[163] Omit here the word δικαιοσύνης.
[164] Omit τοῦ νόμου.
[165] Omit γάρ.
[166] Omit πᾶς.
CHAPTER XXI
JEWISH UNBELIEF AND GENTILE FAITH: PROPHECY
Romans x. 1-21
THE problem of Israel is still upon the Apostle's soul. He has explored here and there the conditions of the fact that his brethren, as a mass, have rejected Jesus. He has delivered his heart of its loving human groan over the fact. He has reminded himself, and then his readers, that the fact however involves no failure of the purpose and promise of God; for God from the first had indicated limitations within the apparent scope of the Abrahamic Promise. He has looked in the face, once for all, the mystery of the relation between God's efficient will and the will of the creature, finding a refuge, under the moral strain of that mystery, not away from it but as it were behind it, in the recollection of the infinite trustworthiness, as well as eternal rights, of man's Maker. Then he has recurred to the underlying main theme of the whole Epistle, the acceptance of the sinner in God's own one way; and we have seen how, from Israel's own point of view, Israel has stumbled and fallen just by his own fault. Israel would not rest upon "the Stone of stumbling"; he would collide with it. Divine sovereignty here or there—the heart of Jewish man, in its responsible personality, and wholly of itself, rebelled against a man-humbling salvation. And so all its religiousness, its earnestness, its intensity, went for nothing in the quest for peace and purity. They stumbled—a real striking of real wayward feet—at the Stumbling Stone; which all the while lay ready to be their basis and repose.

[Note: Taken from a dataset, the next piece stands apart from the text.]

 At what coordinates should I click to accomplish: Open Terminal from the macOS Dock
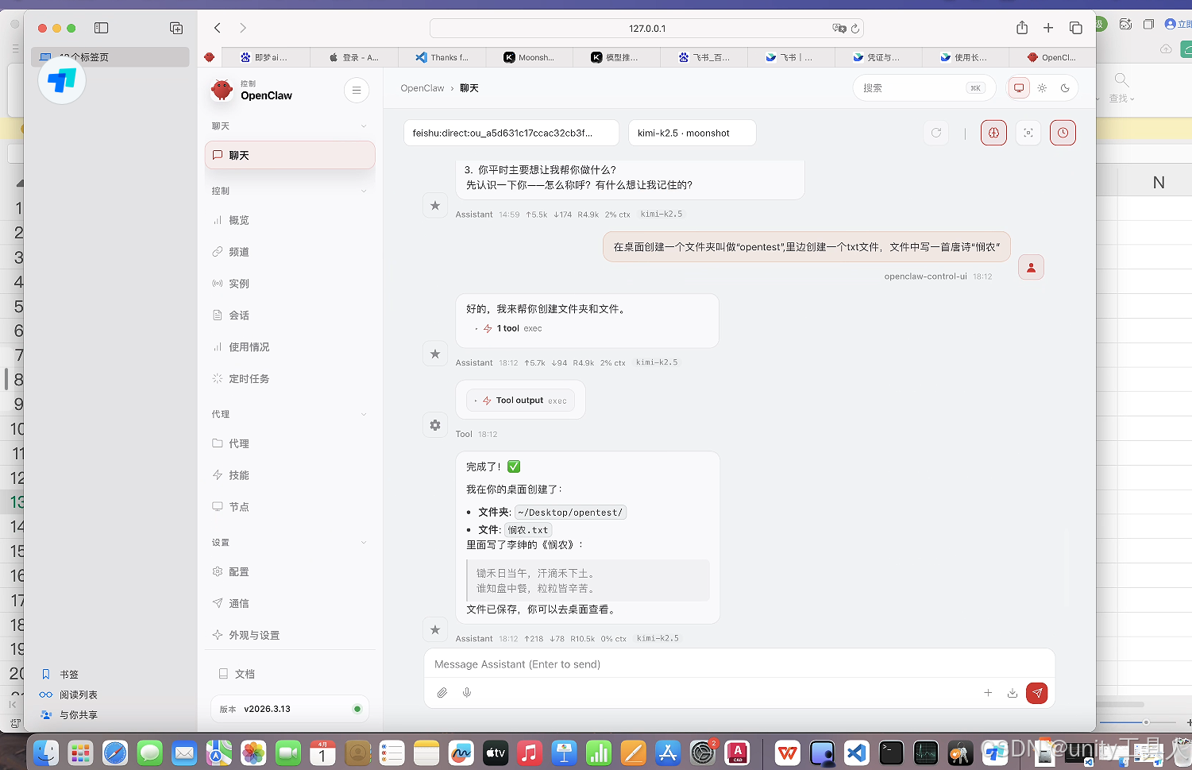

He cannot leave the subject, with its sadness, its lessons, and its hope. He must say more of his love and longing for Israel; and also more about this aspect of Israel's fall—this collision of man's will with the Lord's Way of Peace. And he will unfold the deep witness of the prophecies to the nature of that Way, and to the reluctance of the Jewish heart to accept it. Moses shall come in with the Law, and Isaiah with the Scriptures of the Prophets; and we shall see how their Inspirer, all along from the first, indicated what should surely happen when a salvation altogether divine should be presented to hearts filled with themselves.